Les lois de finances doivent ajuster cette redistribution si, après évaluation, le seuil de part déterminante de ressources propres fixé en 2003 n'est plus respecté. A cet effet un rapport est présenté chaque année au Parlement.

 

Ce système a, en fin de compte, privilégié la nécessité de trouver des moyens budgétaires pour alimenter la compensation financière par rapport à l'objectif plus fondamental d'apporter aux collectivités des recettes fiscales réellement autonomes.

 

La France est l'un des très rares Etats européens à avoir constitutionnalisé et établi un lien d'une grande rigidité, figé en 2003, entre autonomie du secteur décentralisé et nature des ressources apportées par l'Etat, notions complexes dont la définition donne lieu à d'infinis débats.
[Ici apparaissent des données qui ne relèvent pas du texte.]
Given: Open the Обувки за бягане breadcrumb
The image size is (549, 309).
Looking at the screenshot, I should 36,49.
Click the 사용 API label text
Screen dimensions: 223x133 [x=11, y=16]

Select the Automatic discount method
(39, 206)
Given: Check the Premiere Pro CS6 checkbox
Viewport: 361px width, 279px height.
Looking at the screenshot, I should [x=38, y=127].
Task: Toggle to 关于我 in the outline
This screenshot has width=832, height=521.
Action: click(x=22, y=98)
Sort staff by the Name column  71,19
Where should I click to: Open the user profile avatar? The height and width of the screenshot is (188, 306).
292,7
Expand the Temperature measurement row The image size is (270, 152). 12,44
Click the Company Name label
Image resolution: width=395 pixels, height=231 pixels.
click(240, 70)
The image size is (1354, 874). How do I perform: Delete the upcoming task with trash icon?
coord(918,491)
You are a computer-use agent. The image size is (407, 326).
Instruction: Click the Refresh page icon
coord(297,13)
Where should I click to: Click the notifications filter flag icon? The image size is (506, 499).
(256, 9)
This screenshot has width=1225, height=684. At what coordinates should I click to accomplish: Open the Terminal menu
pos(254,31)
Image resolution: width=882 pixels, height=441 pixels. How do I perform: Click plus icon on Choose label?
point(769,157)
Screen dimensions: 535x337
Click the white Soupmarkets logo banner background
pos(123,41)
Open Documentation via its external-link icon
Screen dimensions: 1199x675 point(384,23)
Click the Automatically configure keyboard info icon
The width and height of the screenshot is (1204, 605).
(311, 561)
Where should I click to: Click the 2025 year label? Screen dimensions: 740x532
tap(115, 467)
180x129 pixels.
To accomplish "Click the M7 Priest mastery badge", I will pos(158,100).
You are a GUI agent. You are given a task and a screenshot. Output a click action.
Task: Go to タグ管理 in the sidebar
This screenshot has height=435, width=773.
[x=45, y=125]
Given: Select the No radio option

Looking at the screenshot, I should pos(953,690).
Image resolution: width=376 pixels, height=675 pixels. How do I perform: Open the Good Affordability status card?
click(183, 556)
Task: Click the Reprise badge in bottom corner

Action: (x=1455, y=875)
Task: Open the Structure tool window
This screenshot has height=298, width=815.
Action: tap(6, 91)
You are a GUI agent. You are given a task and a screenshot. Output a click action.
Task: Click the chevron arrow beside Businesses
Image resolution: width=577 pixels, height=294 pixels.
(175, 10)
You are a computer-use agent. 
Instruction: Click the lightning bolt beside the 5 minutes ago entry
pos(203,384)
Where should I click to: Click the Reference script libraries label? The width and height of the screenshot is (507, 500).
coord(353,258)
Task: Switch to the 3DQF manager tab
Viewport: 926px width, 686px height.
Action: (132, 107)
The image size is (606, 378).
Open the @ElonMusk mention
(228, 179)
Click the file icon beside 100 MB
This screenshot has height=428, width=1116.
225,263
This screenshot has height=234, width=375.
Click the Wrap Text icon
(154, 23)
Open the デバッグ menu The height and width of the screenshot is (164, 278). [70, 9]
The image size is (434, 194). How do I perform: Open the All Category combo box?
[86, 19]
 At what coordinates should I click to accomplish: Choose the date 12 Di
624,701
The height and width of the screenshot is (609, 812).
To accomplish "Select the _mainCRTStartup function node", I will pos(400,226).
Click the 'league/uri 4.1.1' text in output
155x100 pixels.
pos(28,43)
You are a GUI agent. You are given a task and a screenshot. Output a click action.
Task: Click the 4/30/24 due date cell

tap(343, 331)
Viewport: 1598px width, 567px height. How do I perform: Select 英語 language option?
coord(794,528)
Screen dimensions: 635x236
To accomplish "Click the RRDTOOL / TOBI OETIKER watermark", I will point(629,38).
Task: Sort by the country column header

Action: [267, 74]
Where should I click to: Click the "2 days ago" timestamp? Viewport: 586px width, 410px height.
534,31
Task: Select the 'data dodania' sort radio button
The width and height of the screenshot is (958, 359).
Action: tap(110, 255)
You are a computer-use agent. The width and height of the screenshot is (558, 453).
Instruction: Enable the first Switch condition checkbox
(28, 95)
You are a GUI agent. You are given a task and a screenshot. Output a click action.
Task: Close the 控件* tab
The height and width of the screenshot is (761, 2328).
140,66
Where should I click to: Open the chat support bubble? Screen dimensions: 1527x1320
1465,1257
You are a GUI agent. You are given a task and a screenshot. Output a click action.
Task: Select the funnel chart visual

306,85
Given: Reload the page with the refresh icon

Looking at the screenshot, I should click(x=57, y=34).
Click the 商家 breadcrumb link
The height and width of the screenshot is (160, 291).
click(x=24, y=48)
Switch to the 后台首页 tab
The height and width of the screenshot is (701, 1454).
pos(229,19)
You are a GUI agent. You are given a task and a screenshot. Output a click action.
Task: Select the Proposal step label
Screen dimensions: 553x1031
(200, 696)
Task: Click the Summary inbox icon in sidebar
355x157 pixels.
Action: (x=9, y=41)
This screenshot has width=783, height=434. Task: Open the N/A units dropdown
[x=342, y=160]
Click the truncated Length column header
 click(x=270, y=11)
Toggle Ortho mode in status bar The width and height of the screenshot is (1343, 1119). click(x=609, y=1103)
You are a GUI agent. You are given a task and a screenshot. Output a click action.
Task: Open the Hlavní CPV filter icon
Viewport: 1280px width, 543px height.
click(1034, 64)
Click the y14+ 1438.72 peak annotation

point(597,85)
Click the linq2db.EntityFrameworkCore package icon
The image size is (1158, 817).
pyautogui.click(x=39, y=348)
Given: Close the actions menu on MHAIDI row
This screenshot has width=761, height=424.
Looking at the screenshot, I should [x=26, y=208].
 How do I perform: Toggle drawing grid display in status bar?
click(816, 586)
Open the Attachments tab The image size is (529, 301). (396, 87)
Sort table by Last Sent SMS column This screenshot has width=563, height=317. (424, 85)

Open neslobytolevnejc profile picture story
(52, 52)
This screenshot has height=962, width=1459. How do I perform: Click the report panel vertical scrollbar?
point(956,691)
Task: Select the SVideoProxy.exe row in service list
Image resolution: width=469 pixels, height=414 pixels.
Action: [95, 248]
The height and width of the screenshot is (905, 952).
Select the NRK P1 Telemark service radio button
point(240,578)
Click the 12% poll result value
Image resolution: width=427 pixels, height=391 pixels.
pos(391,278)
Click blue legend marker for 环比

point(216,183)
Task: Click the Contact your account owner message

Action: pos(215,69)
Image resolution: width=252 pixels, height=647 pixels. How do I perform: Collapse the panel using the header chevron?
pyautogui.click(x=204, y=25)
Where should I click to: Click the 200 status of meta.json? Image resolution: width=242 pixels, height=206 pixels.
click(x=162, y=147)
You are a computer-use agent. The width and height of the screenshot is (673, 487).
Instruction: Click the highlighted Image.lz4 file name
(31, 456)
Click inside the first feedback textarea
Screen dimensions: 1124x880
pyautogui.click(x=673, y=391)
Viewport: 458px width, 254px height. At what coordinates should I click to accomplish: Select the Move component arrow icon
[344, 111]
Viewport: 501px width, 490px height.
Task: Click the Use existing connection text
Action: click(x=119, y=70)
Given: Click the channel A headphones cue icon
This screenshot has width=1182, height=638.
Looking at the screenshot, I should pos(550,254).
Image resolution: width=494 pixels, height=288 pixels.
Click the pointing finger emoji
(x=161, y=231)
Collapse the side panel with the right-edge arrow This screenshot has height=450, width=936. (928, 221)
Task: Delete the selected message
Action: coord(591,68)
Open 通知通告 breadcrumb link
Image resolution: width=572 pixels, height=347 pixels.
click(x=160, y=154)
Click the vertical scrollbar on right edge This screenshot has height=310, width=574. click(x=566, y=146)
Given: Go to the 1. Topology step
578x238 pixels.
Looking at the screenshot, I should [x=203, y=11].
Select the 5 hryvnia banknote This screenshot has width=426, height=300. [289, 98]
Il en résulte, outre une quasi impossibilité à réformer la fiscalité locale, une quête permanente et probablement impossible à satisfaire de recettes fiscales, à la fois productives, dépourvues d'effets économiques non désirés et dont les différents niveaux de collectivités puissent, chacun, influencer le produit.

 

De nombreux Etats, fédéraux ou fortement régionalisés, ont opté pour le partage organisé de grands impôts fortement productifs, dépourvus de liens directs avec les territoires, sans considérer pour autant que ce partage altérait l'autonomie de décision des collectivités bénéficiaires.